Esta semana le dediqué unos minutos de atención a una entrevista que Fantino le hacía a José Pablo Feinmann, con quién durante un tiempo pasado fuimos amigos. Fantino hacía de estudiante de filosofía y Feinmann de profesor; recorrían la biblioteca universal para explicar que la Presidente era un genio. Luego, leí en La Nación una columna de Luis Alberto Romero contra el nacionalismo. Me quedó la sensación amarga de que estos pensadores dicen lo que sienten sin asumir el lugar que ocupan en la sociedad. Y sumo a Lilita Carrio, que aporta ideas siempre y cuando no se le ocurra enojarse con los hombres.
Al escucharlo a Feinmann imaginé que él había quedado del lado de los ganadores, y que debía estar convencido que los disidentes no éramos otra cosa que oligarquías universales. Algo parecido a lo del Juez Zaffaroni que opina, simplemente, que si gana la oposición, puede venir el caos. Un Juez de la Suprema Corte que dice alegremente que la democracia puede conducir al caos. Romero se la agarra con el nacionalismo, pero no con sus exageraciones sino, casi diría, con su mera existencia. Y Carrió considera que los que no la acompañan son de dudosa pertenencia.

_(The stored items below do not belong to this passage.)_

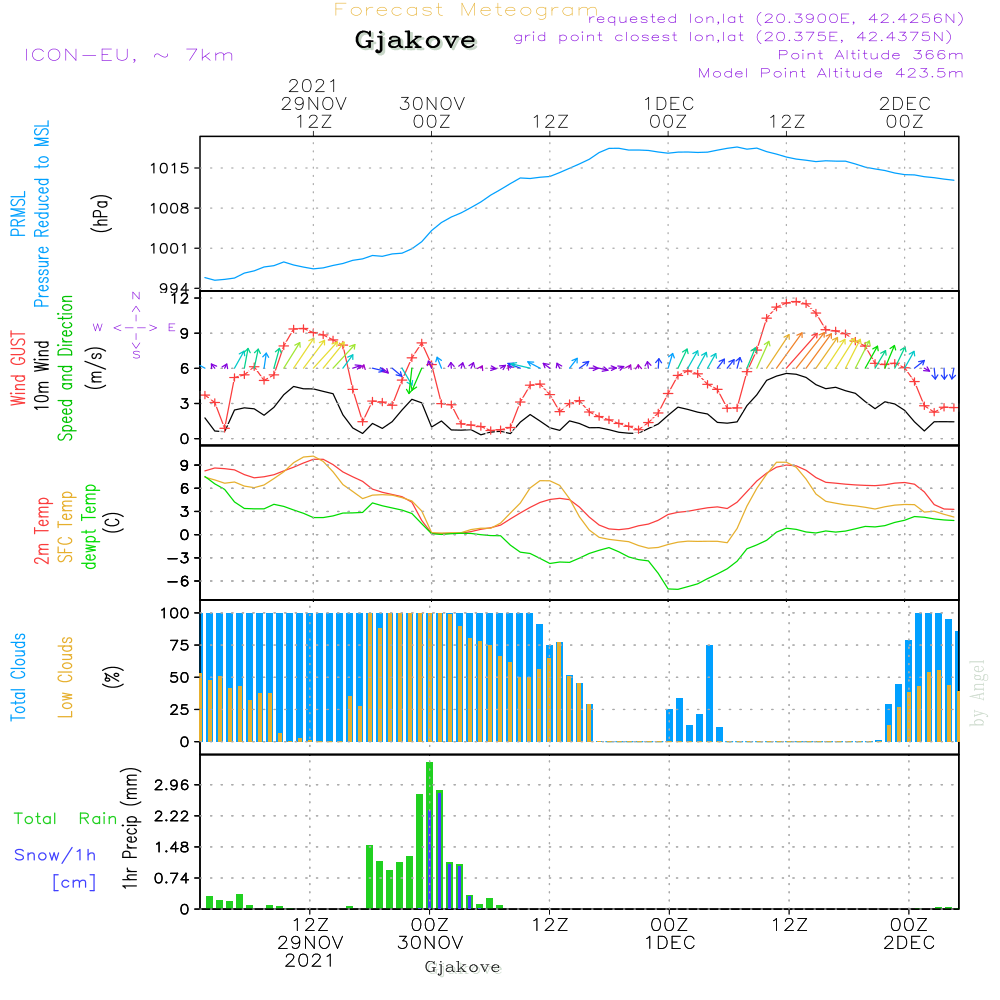
Task: Select the Low Clouds legend label
Action: (66, 677)
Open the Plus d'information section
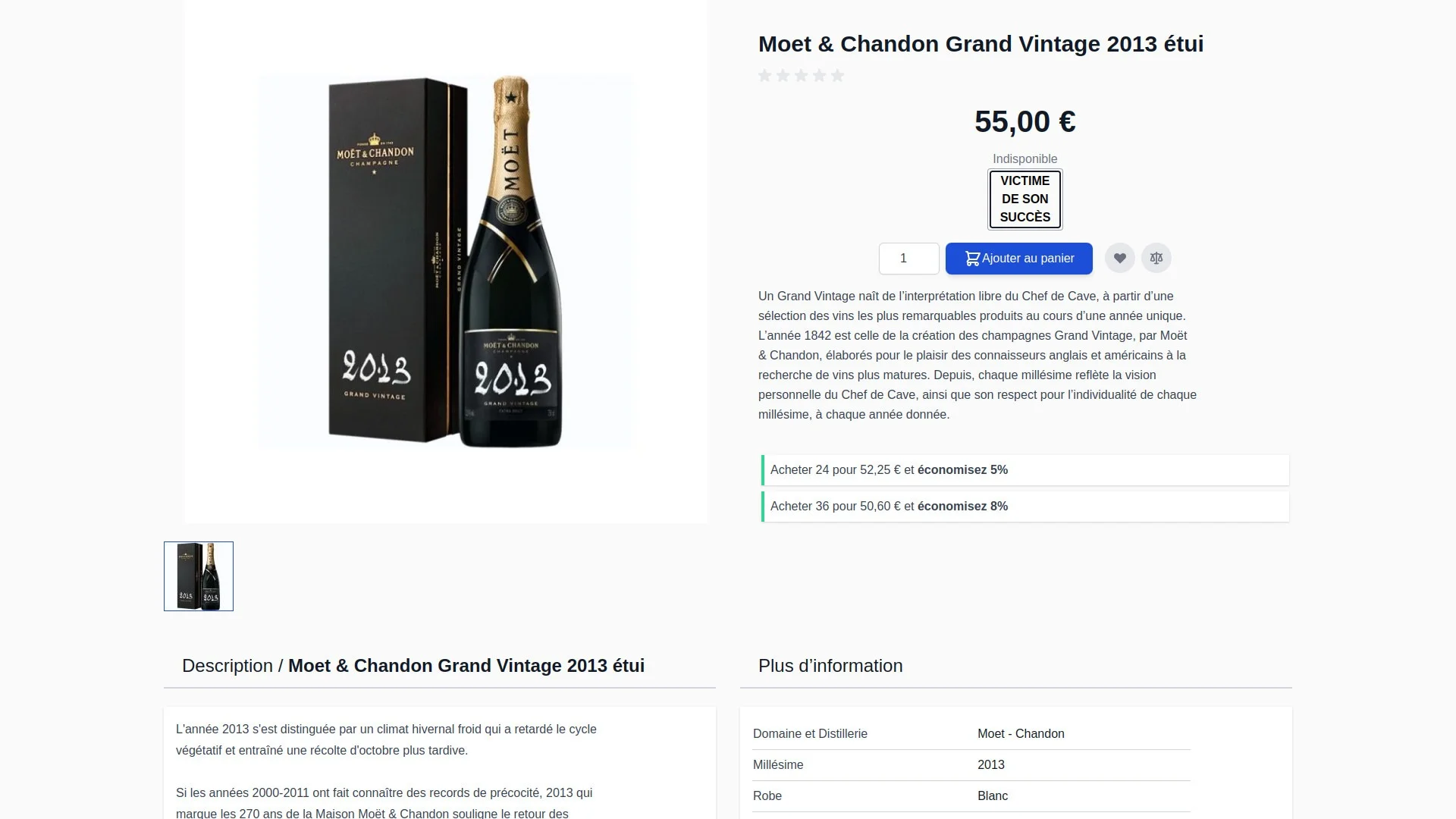The width and height of the screenshot is (1456, 819). coord(830,665)
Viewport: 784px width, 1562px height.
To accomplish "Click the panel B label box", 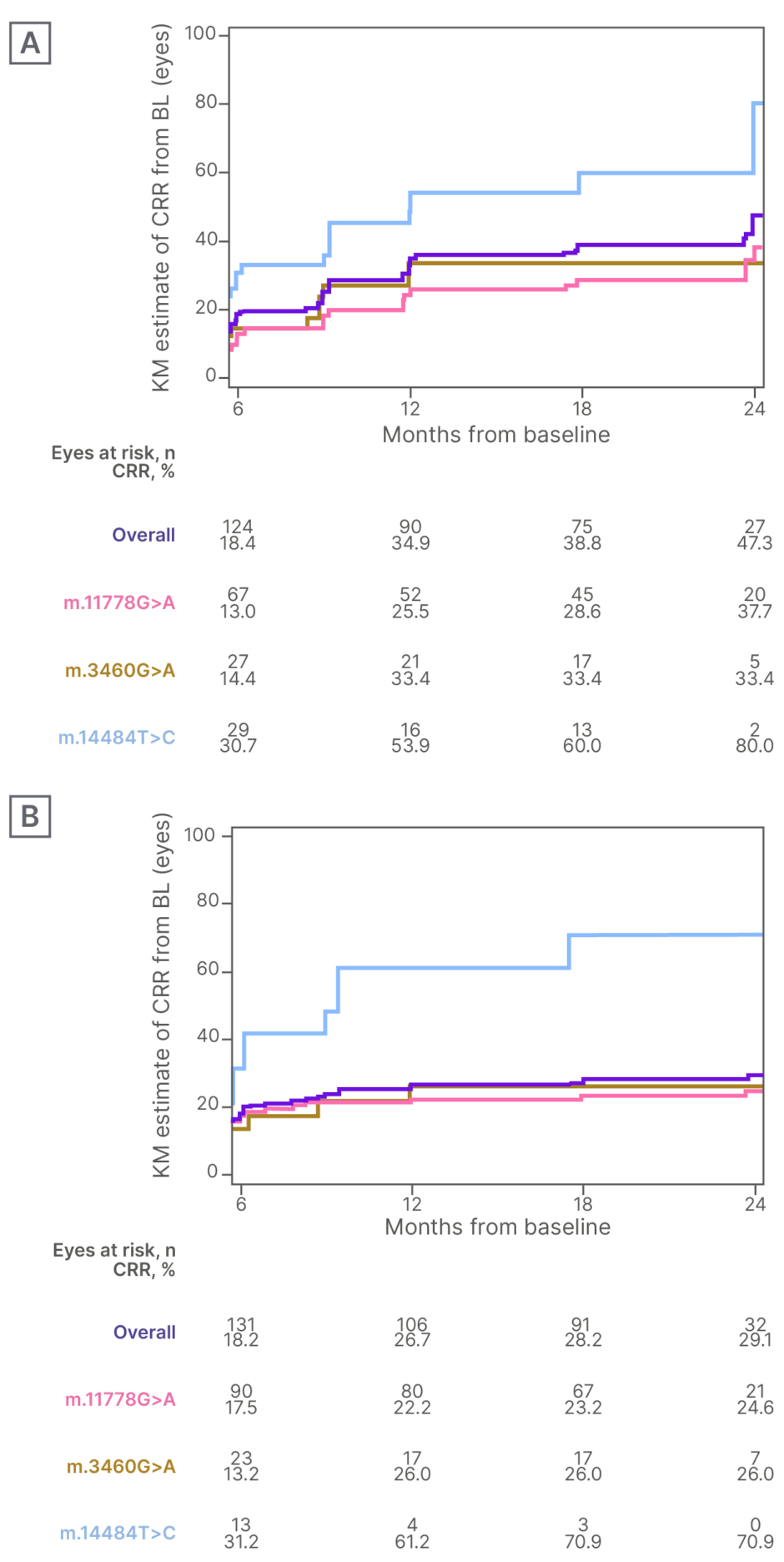I will point(30,816).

Tuve la dicha de poder dialogar con el Papa Francisco, hablamos unos minutos de aquellos que intentan interpretar sus gestos en el pequeño esquema de oficialistas y opositores. La vida nos regaló en suerte un hombre de los más importantes del mundo y nosotros lo queremos reducir al nivel de nuestros rencores. Se me ocurre que intentamos ser figuras públicas sin renunciar a nuestros caprichos privados, como si pudiéramos expandir nuestro egoísmo, convertirlo en mirada colectiva e imponerlo, que de algo así se trata.
Eso siento frente a los discursos de la Presidente, que no intenta otra cosa que sumarme a su idea, que ni imagina la necesidad de ampliar su concepción para abarcar la de otros, no me quiere convencer sino que tiene el poder y decide imponerme su mirada. Ella ocupa el espacio del Bien y el resto somos parte del Mal, la oligarquía, empleados de los fondos buitres, todo eso y mucho más. No entendemos su verdad, podemos -como dice Zaffaroni- caminar hacia el caos, o no haber leído todos los libros de filosofía que leyó Feinmann, para entender que la Presidenta que yo apenas soporto es lo más grande que dio la sociedad.
Cuando el retorno del General Perón y su abrazo con Ricardo Balbín, muchos de estos señores opinaron que la salida estaba en la boca del fusil. La historia demostró que la única salida estaba en el contexto de la democracia. Ellos ni siquiera asumieron la obligada autocritica, y nos siguen dando clase de sectarismo cuando ya casi nadie respeta sus ideas.